Das RSO mit Werken von Glanert und Ravel

11.
Dez.
2015

Filmmusik und Zaubergarten

Stéphane Denève macht keinen Hehl aus seiner Abneigung gegenüber jenen zeitgenössischen Tonsetzern, denen die Verständlichkeit ihrer Werke schnuppe ist. Demzufolge bevorzugt er Komponisten wie John Mc Millan oder John Adams, die sich nicht jenem Neue Musik-Mainstream zugehörig fühlen, der in Deutschland bestimmend ist. Allerdings gibt es auch hierzulande einige Komponisten, die sich der Ghettoisierung entziehen – einer der erfolgreichsten ist Detlev Glanert, der sich vor allem als Opernkomponist einen Namen gemacht hat. Für das Radio-Sinfonieorchester Stuttgart des SWR hat Glanert „Megaris“ komponiert, das nun beim Abokonzert im Beethovensaal seine Uraufführung erlebte.
Der Titel bezieht sich auf die gleichnamige Insel, an der nach Homers „Odyssee“ einst der Körper der Sirene Parthenope angeschwemmt wurde. Sie wählte den Freitod, nachdem Odysseus erfolgreich ihren Sangeskünsten widerstanden und unfallfrei die Felsen passiert hatte. Nun ist der Bezug auf einen antiken Mythos bei zeitgenössischen Komponisten beliebt, bürgt er doch für einen gewissen Kunst-Ernst. Andererseits lässt er aber die Frage offen, ob es gar keine aktuellen Themen gibt, die sich kompositorisch verhandeln ließen – woran auch der Umstand nichts ändert, dass Glanert laut Programmheft die ertrinkenden Sirenen in eine Beziehung setzt zu den ertrinkenden Flüchtlingen im Mittelmeer.
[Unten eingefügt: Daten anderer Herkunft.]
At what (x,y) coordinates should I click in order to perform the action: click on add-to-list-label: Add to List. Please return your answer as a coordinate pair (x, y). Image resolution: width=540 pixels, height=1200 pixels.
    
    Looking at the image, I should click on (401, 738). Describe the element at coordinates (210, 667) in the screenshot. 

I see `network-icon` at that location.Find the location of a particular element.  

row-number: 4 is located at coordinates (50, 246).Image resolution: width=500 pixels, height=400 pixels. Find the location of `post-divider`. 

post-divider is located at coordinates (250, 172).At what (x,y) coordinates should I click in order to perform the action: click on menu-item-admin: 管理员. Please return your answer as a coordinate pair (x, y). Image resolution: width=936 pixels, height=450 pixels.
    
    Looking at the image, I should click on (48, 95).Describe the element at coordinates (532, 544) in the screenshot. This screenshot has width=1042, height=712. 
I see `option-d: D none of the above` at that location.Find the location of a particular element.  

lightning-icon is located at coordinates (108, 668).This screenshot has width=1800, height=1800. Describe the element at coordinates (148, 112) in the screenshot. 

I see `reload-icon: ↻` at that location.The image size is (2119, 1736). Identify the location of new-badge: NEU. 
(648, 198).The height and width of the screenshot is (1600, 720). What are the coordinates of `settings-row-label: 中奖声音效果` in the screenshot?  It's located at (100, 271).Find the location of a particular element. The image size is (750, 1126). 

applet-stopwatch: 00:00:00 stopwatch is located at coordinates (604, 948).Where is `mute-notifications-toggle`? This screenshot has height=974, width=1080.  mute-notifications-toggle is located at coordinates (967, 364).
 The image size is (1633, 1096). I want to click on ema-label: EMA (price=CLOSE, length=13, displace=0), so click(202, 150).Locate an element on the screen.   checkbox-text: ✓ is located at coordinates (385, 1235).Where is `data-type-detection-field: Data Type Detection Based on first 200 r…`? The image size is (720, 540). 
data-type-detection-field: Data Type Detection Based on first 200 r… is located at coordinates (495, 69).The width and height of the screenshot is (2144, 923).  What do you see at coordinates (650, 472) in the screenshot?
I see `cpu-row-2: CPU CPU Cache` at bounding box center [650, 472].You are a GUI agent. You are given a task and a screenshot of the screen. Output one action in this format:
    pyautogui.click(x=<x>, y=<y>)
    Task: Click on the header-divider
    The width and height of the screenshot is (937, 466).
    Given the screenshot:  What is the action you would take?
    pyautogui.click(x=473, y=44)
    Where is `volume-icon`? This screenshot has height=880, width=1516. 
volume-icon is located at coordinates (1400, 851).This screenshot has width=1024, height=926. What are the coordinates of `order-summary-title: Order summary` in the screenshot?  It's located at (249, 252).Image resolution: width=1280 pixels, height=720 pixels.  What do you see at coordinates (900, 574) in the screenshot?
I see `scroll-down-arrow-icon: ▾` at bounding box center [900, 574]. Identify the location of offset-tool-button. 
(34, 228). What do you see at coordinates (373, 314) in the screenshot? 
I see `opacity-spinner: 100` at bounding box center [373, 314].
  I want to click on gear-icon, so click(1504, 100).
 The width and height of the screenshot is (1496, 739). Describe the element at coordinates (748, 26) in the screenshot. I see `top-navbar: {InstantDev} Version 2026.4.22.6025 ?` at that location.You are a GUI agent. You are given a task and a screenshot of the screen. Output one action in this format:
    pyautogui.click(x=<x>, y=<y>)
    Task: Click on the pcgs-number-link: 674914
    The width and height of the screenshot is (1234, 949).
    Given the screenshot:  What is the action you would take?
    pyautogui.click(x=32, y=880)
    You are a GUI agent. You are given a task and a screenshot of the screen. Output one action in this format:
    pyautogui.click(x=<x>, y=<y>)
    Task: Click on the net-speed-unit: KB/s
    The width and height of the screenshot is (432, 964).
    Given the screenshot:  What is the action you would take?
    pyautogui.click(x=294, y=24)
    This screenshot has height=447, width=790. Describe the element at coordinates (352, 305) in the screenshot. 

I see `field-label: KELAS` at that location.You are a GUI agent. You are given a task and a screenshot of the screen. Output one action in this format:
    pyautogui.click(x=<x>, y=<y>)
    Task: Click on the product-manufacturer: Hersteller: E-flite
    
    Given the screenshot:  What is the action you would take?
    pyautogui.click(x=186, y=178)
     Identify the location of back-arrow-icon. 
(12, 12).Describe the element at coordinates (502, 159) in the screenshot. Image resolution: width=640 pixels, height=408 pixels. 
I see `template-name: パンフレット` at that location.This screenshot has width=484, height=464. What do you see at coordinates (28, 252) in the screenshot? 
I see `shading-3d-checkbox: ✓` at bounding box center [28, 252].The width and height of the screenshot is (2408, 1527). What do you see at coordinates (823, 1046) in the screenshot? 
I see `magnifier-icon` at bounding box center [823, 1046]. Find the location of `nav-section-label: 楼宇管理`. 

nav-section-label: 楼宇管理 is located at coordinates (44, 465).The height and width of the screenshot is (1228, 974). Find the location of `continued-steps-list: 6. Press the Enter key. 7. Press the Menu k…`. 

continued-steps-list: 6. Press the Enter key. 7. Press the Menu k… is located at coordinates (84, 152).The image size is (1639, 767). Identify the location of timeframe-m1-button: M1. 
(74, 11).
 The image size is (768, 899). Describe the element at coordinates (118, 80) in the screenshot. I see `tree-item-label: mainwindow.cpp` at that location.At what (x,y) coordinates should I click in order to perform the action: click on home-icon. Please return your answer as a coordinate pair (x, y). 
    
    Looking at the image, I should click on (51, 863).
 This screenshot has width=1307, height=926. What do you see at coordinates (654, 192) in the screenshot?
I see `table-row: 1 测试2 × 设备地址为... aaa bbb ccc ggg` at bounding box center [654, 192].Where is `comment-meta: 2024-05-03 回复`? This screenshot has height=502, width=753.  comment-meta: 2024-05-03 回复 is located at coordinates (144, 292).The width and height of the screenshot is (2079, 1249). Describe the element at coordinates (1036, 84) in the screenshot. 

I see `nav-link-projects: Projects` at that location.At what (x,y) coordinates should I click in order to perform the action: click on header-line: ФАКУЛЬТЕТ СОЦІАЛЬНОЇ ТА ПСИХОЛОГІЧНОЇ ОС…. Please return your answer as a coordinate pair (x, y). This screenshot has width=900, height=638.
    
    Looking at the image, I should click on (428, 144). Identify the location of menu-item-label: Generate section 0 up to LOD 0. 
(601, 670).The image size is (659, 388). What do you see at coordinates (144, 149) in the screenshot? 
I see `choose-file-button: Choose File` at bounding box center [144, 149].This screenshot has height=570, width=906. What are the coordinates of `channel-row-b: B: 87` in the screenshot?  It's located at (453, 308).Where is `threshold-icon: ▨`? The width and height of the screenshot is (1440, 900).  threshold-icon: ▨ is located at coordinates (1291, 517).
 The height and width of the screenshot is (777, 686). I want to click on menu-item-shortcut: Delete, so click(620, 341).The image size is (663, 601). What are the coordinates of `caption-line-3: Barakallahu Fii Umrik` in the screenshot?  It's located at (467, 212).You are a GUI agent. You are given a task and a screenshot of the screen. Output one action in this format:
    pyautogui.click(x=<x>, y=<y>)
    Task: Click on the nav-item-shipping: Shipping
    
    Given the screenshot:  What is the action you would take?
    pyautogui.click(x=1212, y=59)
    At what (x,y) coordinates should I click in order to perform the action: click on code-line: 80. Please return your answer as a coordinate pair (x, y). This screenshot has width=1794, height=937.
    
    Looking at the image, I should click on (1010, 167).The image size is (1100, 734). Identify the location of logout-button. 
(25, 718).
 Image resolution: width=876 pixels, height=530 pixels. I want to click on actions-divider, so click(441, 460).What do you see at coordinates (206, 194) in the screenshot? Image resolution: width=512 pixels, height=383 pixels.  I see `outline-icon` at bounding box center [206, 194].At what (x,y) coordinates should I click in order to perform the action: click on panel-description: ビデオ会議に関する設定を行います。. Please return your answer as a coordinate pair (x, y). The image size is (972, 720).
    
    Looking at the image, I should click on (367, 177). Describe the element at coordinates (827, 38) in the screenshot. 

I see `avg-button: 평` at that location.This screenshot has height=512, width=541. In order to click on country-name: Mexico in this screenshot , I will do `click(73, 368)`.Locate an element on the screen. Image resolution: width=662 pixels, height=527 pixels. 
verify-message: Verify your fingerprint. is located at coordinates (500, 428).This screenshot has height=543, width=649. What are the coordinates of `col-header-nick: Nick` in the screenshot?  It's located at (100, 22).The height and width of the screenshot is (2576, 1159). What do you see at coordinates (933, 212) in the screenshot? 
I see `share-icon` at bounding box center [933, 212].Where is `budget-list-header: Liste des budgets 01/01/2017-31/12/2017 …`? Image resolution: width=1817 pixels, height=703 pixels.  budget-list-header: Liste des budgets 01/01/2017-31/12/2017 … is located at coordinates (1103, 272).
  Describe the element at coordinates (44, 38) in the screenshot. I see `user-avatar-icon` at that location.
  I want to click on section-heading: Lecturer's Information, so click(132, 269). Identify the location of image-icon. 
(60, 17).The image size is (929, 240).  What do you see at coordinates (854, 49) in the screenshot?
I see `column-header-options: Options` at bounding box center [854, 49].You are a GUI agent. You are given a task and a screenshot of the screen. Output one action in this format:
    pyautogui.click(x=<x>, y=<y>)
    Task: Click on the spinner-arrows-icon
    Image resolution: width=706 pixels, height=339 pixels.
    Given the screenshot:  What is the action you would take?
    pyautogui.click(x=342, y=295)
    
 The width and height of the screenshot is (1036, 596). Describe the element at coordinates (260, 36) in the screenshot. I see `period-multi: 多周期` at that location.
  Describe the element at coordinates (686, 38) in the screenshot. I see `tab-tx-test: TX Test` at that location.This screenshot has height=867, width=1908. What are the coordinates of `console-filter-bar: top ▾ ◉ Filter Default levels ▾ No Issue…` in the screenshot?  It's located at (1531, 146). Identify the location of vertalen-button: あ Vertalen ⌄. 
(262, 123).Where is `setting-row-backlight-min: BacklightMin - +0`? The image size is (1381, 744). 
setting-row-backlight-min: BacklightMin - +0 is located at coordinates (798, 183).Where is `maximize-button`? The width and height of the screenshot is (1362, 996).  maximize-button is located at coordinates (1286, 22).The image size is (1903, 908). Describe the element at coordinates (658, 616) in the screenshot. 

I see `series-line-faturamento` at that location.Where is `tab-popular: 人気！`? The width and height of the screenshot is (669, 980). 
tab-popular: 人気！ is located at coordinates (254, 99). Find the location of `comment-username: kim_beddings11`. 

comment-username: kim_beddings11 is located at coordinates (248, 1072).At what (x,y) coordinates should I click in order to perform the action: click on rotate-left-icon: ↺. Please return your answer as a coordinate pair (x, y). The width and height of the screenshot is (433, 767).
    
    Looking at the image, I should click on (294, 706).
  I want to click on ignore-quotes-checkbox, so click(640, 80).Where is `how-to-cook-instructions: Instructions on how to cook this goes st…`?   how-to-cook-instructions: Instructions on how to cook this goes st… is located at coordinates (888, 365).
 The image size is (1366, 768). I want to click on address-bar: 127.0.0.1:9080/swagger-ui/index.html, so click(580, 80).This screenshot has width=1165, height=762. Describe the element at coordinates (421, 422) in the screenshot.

Das erscheint dann doch etwas weit hergeholt.
Musikalisch freilich geht es in dem Stück recht dramatisch zu. Nach dem Auftakt mit einem Solosopran (Wakako Nakaso) türmt sich der Orchesterklang zu mächtigen Kulminationen auf. Da toben die Elemente, tremolierende Streicher und Bläserglissandi evozieren das Bild einer aufgewühlten See. Dazu raunt unheilvoll der Chor (das SWR Vokalensemble), das Schlagzeug kracht, und beim Geknatter des Blechs kommt einem Rimsky-Korsakoffs „Scheharazade“ in den Sinn. Das RSO musiziert brillant und das Stück ist auch ohne Zweifel gut gemacht, das Publikum applaudiert nach Kräften. Und doch vermisst man so etwas wie einen distinkten, eigenen Ton, eine künstlerische Handschrift. Glanert zieht virtuos alle möglichen Schubladen, ästhetisch aber hinterlässt „Megaris“ den Eindruck von: Filmmusik.
Auch Maurice Ravel bezieht sich in seiner Lyrischen Fantasie „L´Enfant et les Sortilèges“ auf musikalische Vorbilder aller Art. Doch anders als bei Glanert sind diese Elemente – Jazz, Music Hall, Barockmusik – als Zitate jederzeit erkennbar und Teil einer Konzeption, in der musikalische Stile ebenso in neue Konstellationen gesetzt werden wie Menschen, Tiere und Gegenstände. Müsste man einen Gegenentwurf zu Wagners Musikdramen nennen, es wäre wohl diese Minioper, in der es für das Wunderbare keine Götter braucht, sondern bloß die Welt, wie sie ist – sofern man sie mit den Augen eines Kindes betrachten kann. Dass man sie praktisch nie im Opernhaus zu sehen bekommt, liegt nicht allein daran, dass man dafür 21 Rollen besetzen muss: Ravels geniale Musik evoziert in den kurzen Szenen die Bilder so plastisch, dass es gar kein Bühnenbild braucht. Das Stück ist wie ein sinnverwirrender, klingender Zaubergarten, in der Sessel und Stühle sprechen und Tassen tanzen können, eine Feier der Fantasie und ein Beleg für das romantische Versprechen, dass da ein Lied in allen Dingen schläft.
Stéphane Denève und das RSO jedenfalls trafen das Zauberwort, ebenso wie das SWR Vokalensemble, der Cantus Juvenum Chor Karlsruhe und die zehn handverlesenen Vokalsolisten, die in ihren Mehrfachrollen das ravelsche Rollenpersonal szenisch wie sängerisch beglaubigten. Ein Fest!